Job Description
We’re looking for a DevOps Engineer with hands-on experience in automating, scaling, and optimizing cloud infrastructure in a high-availability SaaS environment. You’ll work on a fast-moving platform serving millions of requests per day, driving improvements in our CI/CD pipelines, infrastructure as code (IaC), observability tooling, and deployment strategies.
This role isn’t just about managing Kubernetes clusters—it’s about proactively identifying bottlenecks, ensuring deployment consistency across environments, and owning uptime and performance metrics. You’ll collaborate daily with backend engineers, QA, and SRE to embed resilience, speed, and security into our workflows.
Responsibilities
- Own and manage infrastructure in AWS using Terraform and Helm, ensuring environment parity across dev, staging, and prod.
- Design, implement, and monitor CI/CD pipelines (we use GitHub Actions and ArgoCD) to support microservices and event-driven architectures.
- Lead the containerization strategy for legacy services transitioning to Kubernetes.
- Develop internal tooling for automated rollbacks, canary deploys, and dynamic scaling based on load testing.
- Implement robust logging, tracing, and metrics collection using Prometheus, Loki, Grafana, and OpenTelemetry.
- Monitor and troubleshoot performance issues, outages, and deployments in real-time using PagerDuty, Sentry, and custom alerting systems.
- Conduct postmortems with engineering teams and implement automated remediations.
- Participate in quarterly DR exercises and ensure infrastructure compliance with SOC2 and ISO 27001 standards.
- Regularly audit IAM policies, secrets management (Vault), and service permissions.
Required Qualifications
- 4+ years of experience in a DevOps, SRE, or Platform Engineering role in a cloud-native environment (AWS required).
- Deep understanding of Kubernetes, including CRDs, operators, RBAC, and Helm chart templating.
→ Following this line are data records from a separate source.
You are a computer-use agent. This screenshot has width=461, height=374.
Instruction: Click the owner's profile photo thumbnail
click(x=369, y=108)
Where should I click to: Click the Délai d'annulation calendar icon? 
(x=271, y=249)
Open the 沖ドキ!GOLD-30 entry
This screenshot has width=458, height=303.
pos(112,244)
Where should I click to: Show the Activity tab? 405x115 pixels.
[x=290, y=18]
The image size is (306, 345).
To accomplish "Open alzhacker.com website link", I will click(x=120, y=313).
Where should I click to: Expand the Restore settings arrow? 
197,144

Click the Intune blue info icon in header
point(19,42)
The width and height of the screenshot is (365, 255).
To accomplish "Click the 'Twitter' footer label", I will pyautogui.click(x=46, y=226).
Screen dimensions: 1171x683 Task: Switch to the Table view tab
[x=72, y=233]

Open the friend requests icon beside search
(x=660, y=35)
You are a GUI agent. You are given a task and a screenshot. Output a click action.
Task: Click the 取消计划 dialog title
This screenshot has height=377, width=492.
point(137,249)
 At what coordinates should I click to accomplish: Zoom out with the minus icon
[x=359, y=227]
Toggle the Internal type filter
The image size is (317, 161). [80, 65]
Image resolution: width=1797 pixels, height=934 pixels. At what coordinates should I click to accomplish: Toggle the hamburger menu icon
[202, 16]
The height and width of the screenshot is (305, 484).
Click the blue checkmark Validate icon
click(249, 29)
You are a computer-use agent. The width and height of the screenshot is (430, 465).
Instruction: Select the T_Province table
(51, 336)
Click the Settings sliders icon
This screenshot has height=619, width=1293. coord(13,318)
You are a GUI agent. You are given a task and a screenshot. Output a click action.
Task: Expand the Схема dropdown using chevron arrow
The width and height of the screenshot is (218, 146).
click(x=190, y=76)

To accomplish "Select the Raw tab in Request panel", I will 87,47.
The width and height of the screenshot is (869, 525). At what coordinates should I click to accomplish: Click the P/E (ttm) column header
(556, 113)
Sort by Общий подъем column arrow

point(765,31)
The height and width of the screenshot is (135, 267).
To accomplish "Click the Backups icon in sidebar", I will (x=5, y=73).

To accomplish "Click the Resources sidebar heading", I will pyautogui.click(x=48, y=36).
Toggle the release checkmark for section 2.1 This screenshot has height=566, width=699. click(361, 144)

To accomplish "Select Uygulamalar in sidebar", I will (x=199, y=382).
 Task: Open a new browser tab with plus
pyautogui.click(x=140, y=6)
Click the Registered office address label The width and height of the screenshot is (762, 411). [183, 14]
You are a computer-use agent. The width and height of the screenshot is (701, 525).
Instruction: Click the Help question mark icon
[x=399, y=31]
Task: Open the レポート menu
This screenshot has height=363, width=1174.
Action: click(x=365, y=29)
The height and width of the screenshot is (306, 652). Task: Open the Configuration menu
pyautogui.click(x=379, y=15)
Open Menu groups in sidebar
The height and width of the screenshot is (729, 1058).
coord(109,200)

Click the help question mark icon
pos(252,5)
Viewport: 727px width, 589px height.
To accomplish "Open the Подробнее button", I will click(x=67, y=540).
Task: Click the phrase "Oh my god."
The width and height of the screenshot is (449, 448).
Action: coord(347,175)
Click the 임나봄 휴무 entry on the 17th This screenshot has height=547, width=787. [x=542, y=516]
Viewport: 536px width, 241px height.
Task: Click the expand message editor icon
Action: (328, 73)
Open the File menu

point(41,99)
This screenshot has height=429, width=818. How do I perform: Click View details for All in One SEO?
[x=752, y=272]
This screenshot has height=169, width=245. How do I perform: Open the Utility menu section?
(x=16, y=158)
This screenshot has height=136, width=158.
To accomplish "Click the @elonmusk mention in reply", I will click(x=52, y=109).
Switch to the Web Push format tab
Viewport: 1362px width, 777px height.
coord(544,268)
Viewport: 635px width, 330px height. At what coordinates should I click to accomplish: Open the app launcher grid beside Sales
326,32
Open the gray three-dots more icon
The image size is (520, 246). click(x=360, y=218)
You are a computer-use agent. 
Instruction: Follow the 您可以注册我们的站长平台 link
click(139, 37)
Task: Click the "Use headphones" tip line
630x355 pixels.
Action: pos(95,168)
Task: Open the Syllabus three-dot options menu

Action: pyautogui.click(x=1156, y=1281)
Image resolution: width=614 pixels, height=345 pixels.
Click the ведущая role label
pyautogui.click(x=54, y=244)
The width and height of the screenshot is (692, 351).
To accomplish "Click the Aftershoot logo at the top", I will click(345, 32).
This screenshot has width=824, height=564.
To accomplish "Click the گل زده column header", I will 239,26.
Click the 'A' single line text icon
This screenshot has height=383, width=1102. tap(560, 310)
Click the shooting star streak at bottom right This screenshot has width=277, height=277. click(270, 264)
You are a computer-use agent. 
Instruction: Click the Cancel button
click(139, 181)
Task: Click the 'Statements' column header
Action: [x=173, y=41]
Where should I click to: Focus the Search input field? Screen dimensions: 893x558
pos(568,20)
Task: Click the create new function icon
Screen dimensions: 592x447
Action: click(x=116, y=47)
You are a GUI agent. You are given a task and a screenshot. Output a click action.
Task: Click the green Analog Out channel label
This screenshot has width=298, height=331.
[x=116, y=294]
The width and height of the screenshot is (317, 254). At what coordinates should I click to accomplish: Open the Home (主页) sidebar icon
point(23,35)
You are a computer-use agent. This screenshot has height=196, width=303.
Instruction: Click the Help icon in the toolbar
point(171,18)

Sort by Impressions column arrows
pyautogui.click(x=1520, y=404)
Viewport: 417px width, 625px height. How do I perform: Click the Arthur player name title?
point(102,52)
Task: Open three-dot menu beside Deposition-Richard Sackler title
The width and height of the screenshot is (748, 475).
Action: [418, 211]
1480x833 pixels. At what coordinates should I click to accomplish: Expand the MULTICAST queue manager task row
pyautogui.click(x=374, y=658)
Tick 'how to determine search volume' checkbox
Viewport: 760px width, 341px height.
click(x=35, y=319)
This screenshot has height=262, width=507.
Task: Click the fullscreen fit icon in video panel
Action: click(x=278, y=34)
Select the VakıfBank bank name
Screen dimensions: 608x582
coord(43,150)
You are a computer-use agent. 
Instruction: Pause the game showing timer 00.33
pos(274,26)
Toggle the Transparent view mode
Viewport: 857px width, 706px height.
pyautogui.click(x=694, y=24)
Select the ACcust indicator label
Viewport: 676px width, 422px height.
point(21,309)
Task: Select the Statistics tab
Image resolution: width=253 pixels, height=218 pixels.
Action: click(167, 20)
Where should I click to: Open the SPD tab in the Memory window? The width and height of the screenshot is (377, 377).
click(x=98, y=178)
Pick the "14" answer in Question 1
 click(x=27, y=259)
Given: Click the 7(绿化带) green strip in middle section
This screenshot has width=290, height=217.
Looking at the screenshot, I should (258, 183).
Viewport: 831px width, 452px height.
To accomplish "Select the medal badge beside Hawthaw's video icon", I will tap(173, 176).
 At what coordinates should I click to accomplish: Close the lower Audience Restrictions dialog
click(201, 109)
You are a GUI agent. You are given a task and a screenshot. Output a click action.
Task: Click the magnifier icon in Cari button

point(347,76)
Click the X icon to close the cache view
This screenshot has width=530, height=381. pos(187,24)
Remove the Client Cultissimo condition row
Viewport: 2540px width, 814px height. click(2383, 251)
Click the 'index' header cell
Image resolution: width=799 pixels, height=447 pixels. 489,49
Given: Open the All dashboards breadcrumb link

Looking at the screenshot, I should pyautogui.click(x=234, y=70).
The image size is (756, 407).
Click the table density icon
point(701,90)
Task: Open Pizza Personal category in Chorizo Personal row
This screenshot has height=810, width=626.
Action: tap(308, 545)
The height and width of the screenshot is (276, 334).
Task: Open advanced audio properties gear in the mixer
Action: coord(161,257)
- Proficiency in infrastructure as code tools (Terraform preferred, Pulumi is a plus).
- Strong scripting experience (Python, Bash, or Go) for automation and tooling.
- Familiarity with GitOps principles and tools such as ArgoCD or FluxCD.
- Experience with distributed tracing, log aggregation, and metric visualization tools.
- Solid knowledge of container security, image scanning, and secret management.
- Comfortable managing DNS, CDN (Cloudflare preferred), and TLS certificate automation.
- Experience supporting engineering teams with custom CI/CD needs and environment setups.
Nice to Have
- Experience with service mesh technologies like Istio or Linkerd.
- Familiarity with Kafka or other event streaming platforms.
- Previous work in a regulated environment (HIPAA, SOC2, etc.).
- Contributions to open source DevOps tooling or public IaC modules.
Are you interested in this position?
Apply by clicking on the “Apply Now” button below!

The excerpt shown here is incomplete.